- Also known as: Agraph
- Born: Kensuke Ushio March 1, 1983 (age 43) Tokyo, Japan
- Genres: Techno; rock; metal; electronica; breakbeat; minimalism; soundtrack;
- Occupations: Composer; DJ; programmer;
- Years active: 2007–present
- Labels: Ki/oon Records; Kuan Music; Beat Recordings;
- Member of: Lama
- Website: agraph.jp

= Kensuke Ushio =

Japanese composer

Kensuke Ushio (牛尾 憲輔, Ushio Kensuke) (stylized as kensuke ushio) is a Japanese composer, rock and EBM musician. He also releases work under the moniker Agraph.

He is a member of Japanese rock band Lama. Together with Lama, he released two full-length studio records: New! in 2011 and Modanica a year later. Both albums charted on the Oricon Albums Chart.

As an EBM musician, he released three albums, all of which peaked in the Japanese Albums Chart. He wrote and composed soundtracks for several anime television series and movies, such as A Silent Voice, Chainsaw Man, Devilman Crybaby, Liz and the Blue Bird, The Dangers in My Heart and Dandadan.

==Biography==
As a child, Ushio learned playing piano. He studied arts and music at university.
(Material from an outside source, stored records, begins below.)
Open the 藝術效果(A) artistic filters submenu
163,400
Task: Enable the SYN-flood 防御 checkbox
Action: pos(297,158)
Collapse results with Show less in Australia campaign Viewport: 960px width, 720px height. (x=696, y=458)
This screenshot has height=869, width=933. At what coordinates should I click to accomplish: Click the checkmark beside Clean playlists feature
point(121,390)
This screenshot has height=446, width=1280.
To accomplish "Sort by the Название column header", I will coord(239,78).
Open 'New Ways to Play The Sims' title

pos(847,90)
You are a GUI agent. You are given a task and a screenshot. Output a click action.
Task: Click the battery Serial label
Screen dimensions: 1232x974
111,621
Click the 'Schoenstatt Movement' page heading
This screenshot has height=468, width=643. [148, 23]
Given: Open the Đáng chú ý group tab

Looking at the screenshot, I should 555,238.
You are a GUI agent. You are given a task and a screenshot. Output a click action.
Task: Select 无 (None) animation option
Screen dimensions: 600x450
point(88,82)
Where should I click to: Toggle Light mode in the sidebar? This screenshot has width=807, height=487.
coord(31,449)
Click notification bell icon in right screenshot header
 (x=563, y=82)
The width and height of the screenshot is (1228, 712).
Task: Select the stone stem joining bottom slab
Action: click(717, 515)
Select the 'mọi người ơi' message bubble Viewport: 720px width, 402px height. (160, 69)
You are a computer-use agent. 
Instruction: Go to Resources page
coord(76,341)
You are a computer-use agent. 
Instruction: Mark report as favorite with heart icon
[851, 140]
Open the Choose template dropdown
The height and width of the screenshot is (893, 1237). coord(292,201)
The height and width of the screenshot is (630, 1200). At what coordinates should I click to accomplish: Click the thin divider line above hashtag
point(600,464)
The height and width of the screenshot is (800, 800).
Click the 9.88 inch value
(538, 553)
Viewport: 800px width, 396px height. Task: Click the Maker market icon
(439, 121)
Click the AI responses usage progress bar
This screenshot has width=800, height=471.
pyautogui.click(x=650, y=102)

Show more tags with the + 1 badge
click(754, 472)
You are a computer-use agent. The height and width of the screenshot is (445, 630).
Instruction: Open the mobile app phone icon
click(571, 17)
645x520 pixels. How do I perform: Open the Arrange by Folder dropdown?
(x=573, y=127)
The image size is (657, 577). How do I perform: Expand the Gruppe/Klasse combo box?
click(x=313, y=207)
At the same time, he learned the usage of the audio editor software Pro Tools. At the age of 20, Ushio got his first contact with electronic music, such as techno. He started his solo career in 2007 under the moniker Agraph and began creating electronic music. His debut album A Day, Phases, which was produced by Takkyu Ishino, was released in December 2008. Two years later, his second album Equal was released, which ranked in the Japanese Albums Charts. In 2011, Ushio and some former musicians of bands like Supercar and Number Girl formed a rock band called Lama. The band released two albums, which both ranked on the official Albums Charts of Japan.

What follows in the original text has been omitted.